Doing the study with male engineers and female literature majors would probably skew the results. Doing that, and also a study with female engineers and male lit majors could be interesting, however.
As far as this research's relevance to the Harvard flap goes, it occurs to me that, even *if* men's brains are better at mathematical computation, women's brains might be better at problem solving and innovation, due to the higher degree of connectedness.
There are plenty of tools available to do the scut work of computation. Pretty much any mathematician is going to be using something like Maple or Mathematica, anyway.
It may be that a female mathematician with Mathematica can be a more productive, innovative researcher than a male mathematician (probably also using Mathematica), due to the more-connected brain.
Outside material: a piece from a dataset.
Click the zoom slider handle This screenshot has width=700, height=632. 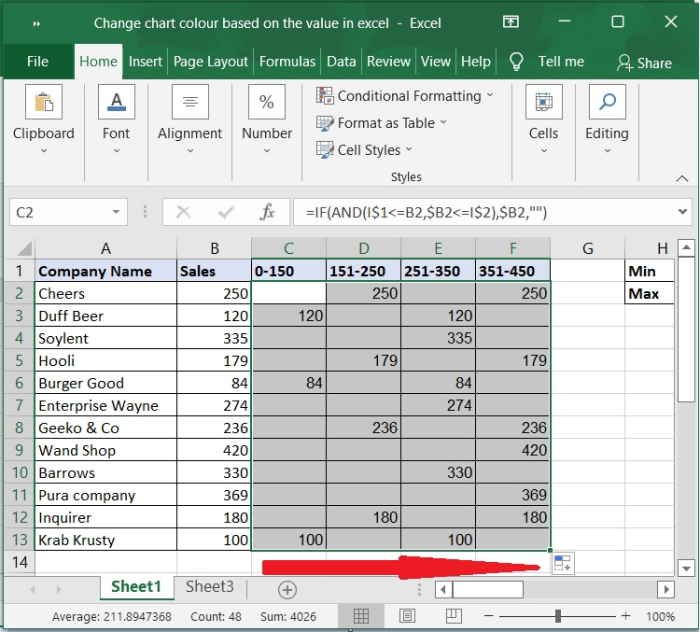click(558, 616)
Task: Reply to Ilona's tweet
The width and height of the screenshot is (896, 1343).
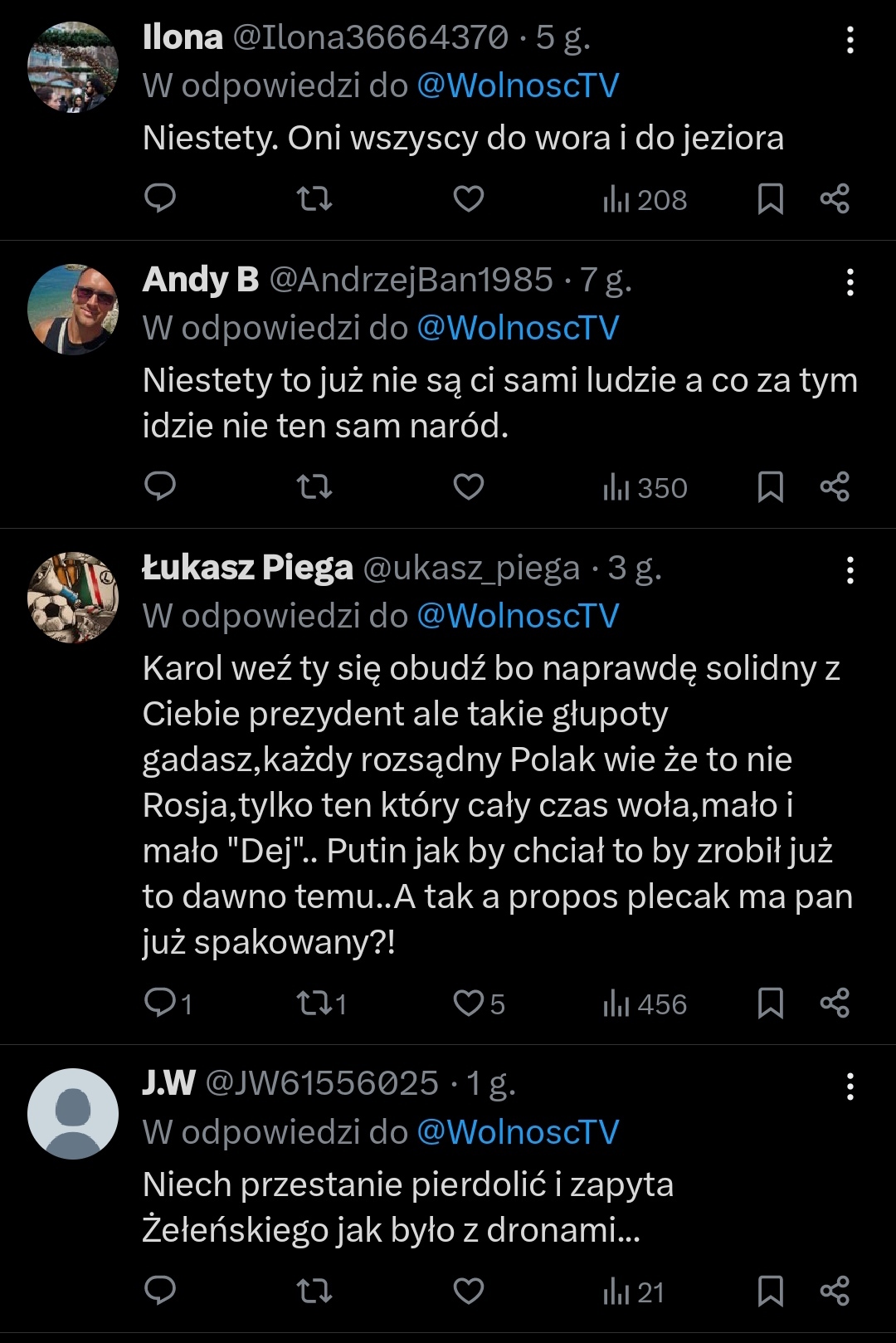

One last note: White matter gets its name from the fatty coat of myelin that surrounds the nerves. I expect someone will make a joke about that.
Posted by: Jon Hendry at January 21, 2005 10:01 PMAnother thought:
Apparently, Multiple Sclerosis, a disease of the white matter, afflicts more women than men, by a ratio of 2:1 or 1.5:1 or thereabouts.
If women have more white matter than men, that'd make sense.
Posted by: Jon H at January 21, 2005 10:27 PMThe whole male brain/female brain issue is far too politicized to trust. Simon Baron-Cohen, the Cambridge neuroscientist, wrote recently:
For example, men's brains are larger and heavier. Women's brains interestingly have a thicker corpus callosum (the connective tissue between the two hemispheres, which allows for better communication between them), and women tend to use both hemispheres for some language tasks. Girls also talk earlier than boys. When given a photo of a person's eyes to judge how the person in the photo is feeling, women on average do better than men. And when asked to find a target shape hidden in a complex pattern, women are on average slower than men.
But do these differences reflect aptitude, or interest? Some intriguing personality questionnaire data suggests it is the latter. On the empathy quotient (EQ), which asks a range of questions about how interested you are in people and their emotional lives, and how involved you become in other people's feelings, women as a group score higher than men. On the systemising quotient (SQ), which asks you how interested you are in systems of different kinds (maps, gadgets, car engines, forecasts, structures), men as a group score higher than women. This has given rise to the idea that in a typical female brain, interest in empathy is stronger than interest in systems, whilst the typical male brain is more interested in systems than in empathy. Of course, a proportion of both sexes are equally interested in emotions and systems.
Our research group has recently analysed the proportion of each sex with each of these profiles, and the results are striking. For every 10 men, six will have a male brain, two will have a balanced brain, and two will have a female brain. In contrast, for every 10 women, four will have the female brain, four will have the balanced brain, and two will have a male brain. This leads to certain conclusions. First, the sexes do differ on average. Second, women seem to have specialised more (as a group) to be better at empathy, and men seem to have specialised more as a group to become better systemisers. Third, more women seem to be balanced. These differences may be the result of evolutionary selection pressures on the two sexes. Finally, and most importantly, we can conclude that you cannot tell what kind of brain a person has from their sex.
If you can't tell what kind of brain someone has by their gender, why use "male" and "female" to describe them? This article was written by the man who came up with the distinction.
Experience shapes brains, as many cognitive scientists have proved. Brains also shape experience. There are a dozen different weaknesses in the argument that women are not good scientists. Mostly they boil down to "no gurls alloud."